Last August, I counted 100 available retail spaces in Tribeca. This year, there are 129.*
This is sure to inspire comments about “greedy landlords,” but the landlords lose money every month their storefronts remain vacant. Asking rents are clearly too high—landlords think their storefronts are worth more than they are—but as one broker I spoke with pointed out, there’s just enough activity to keep hope alive: “Landlord #1 hears that landlord #2 was able to get $150 per square foot, so he wants to wait, even though his space is worth more like $80.” There are likely other factors at work. As another broker explained, a lot of landlords get financing with high expected rents as part of the equation. No one wants to admit he or she overpaid, and it’s not in a landlord’s interest to only make enough rental income to pay the bank—so, in a twist on a banking term, better to extend and pretend.

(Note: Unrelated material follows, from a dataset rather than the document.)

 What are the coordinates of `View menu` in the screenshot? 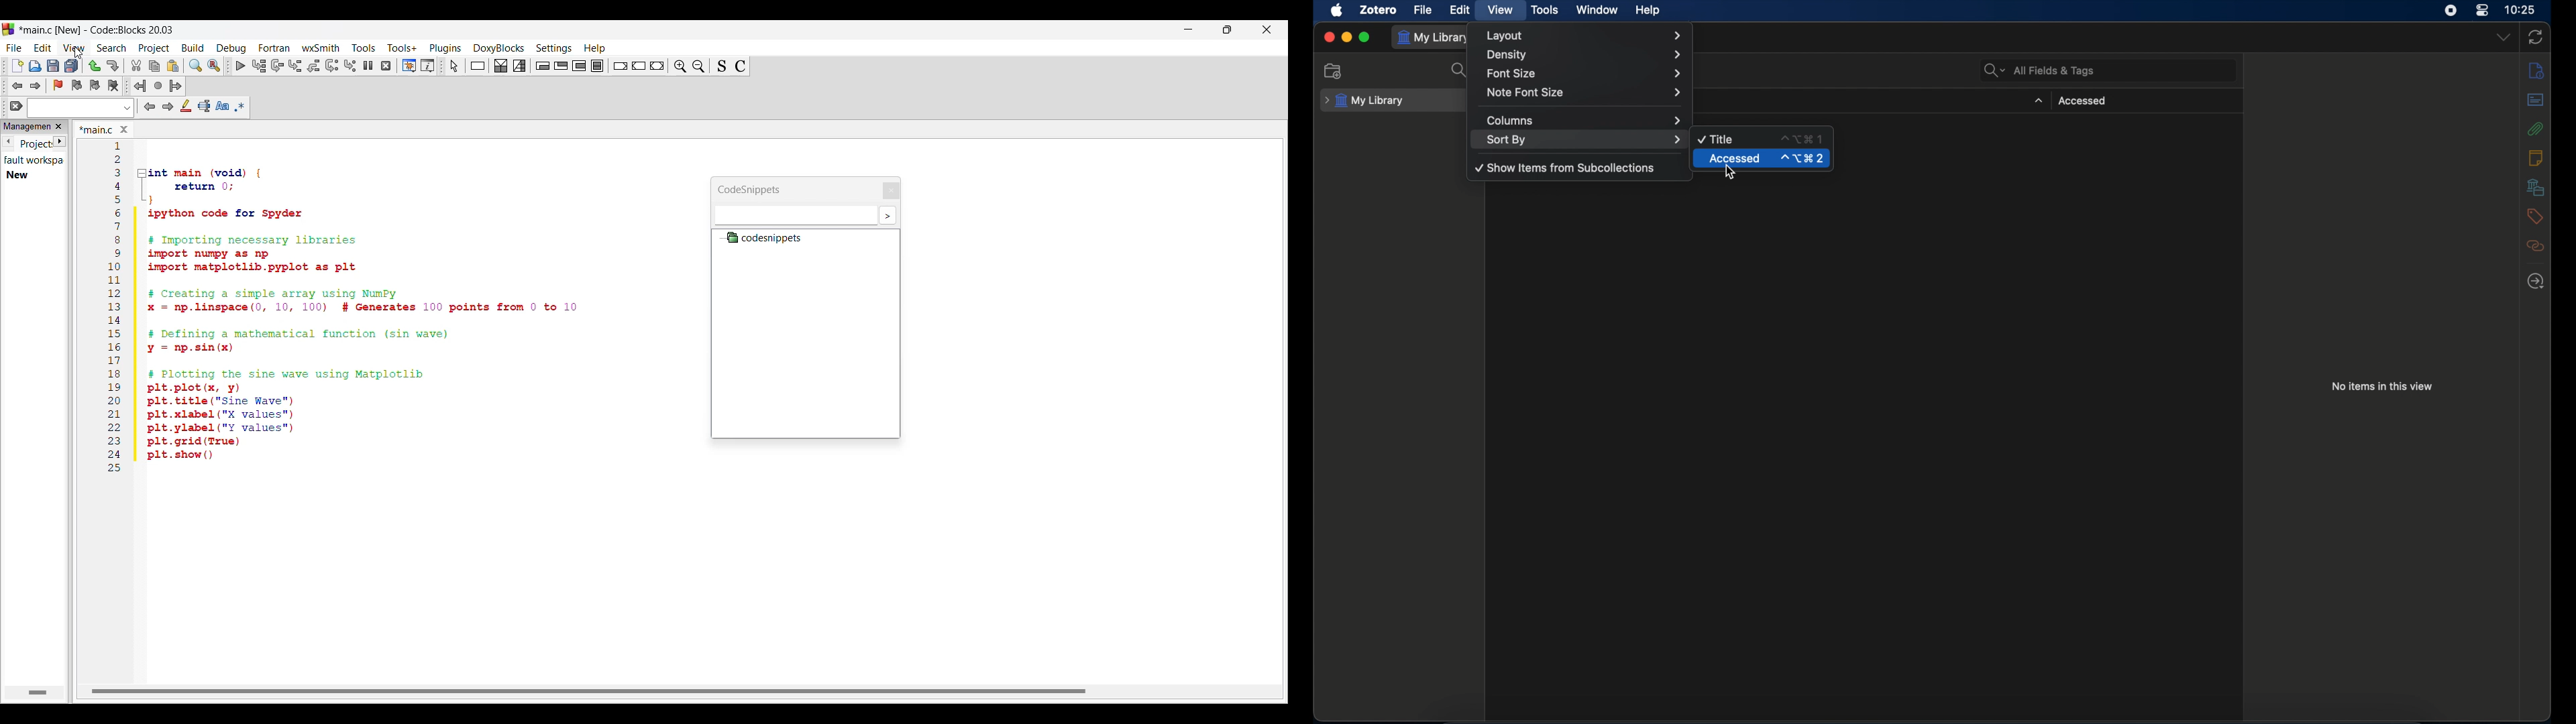 It's located at (74, 48).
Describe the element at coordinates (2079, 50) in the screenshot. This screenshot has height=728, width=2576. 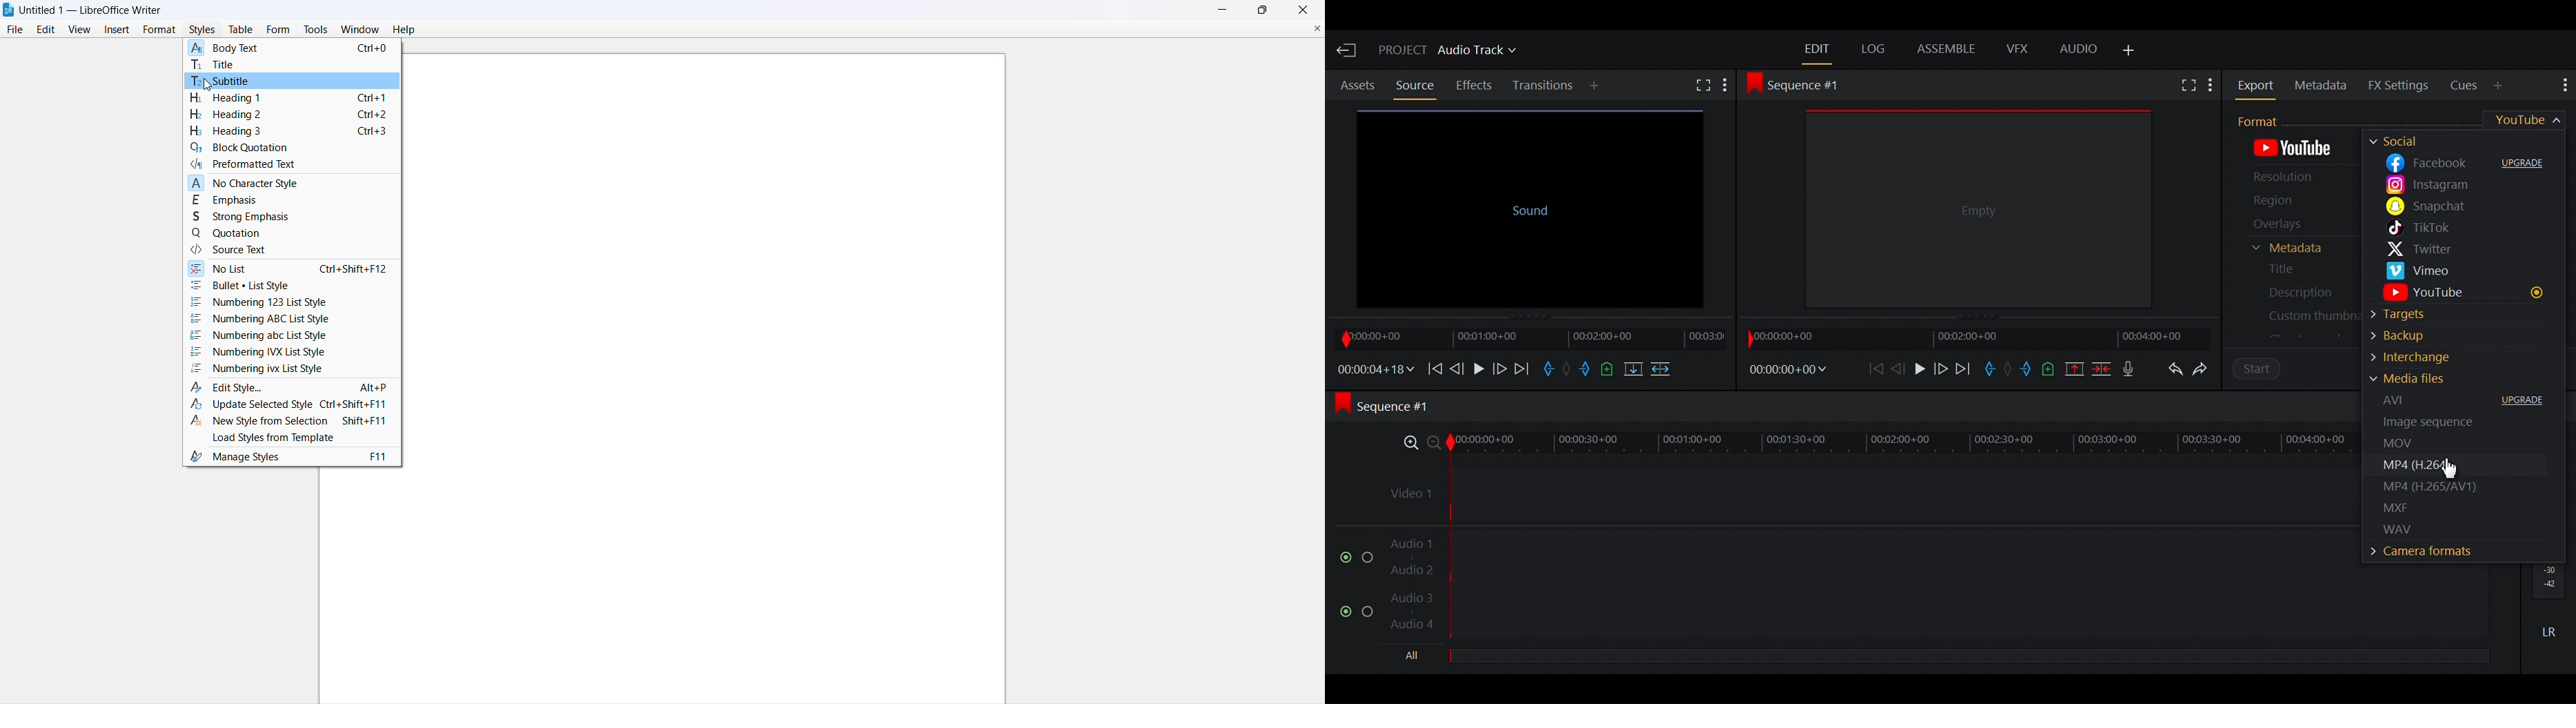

There has been talk of a softening in the retail market elsewhere in the city, but we’re not seeing it yet. What I wrote last year still feels applicable—and only more so as FiDi turns into a massive mall: “Even if Tribeca continues to get aggressively developed, it will never be a high-density neighborhood when developers keep building 4,000-square-foot, single-family apartments. And the lack of corresponding foot traffic is what caps the amount of money any business can make here. You could argue that workers from FiDi will help fill the void, but there’s an obscene amount of retail coming online to the south—at Brookfield Place, the World Trade Center, the Seaport District, the Fulton Center, 28 Liberty…. That’s also where chains are going to want to be, because tourists are there, too. Tribeca then gets left to the independent businesses. Of which there are fewer and fewer….”
*The methodology is the same as last year. The area surveyed is bounded by Canal, Broadway, Murray, and West. I did not include the spaces where we know something is coming; new or not-yet-built buildings where the amount of retail is unknown; pop-ups and other temporary retail (such as condo sales offices); or anything on Canal, because that’s an entirely different ecosystem from the rest of Tribeca—although it too is decimated, especially the north side.
UPDATE 8/24: The good news is that there are only 127 now, first because Pixel Academy is moving into 256 West, and 8 Jay is very much still the home of Artflag. (I erroneously assumed it was still on the market.)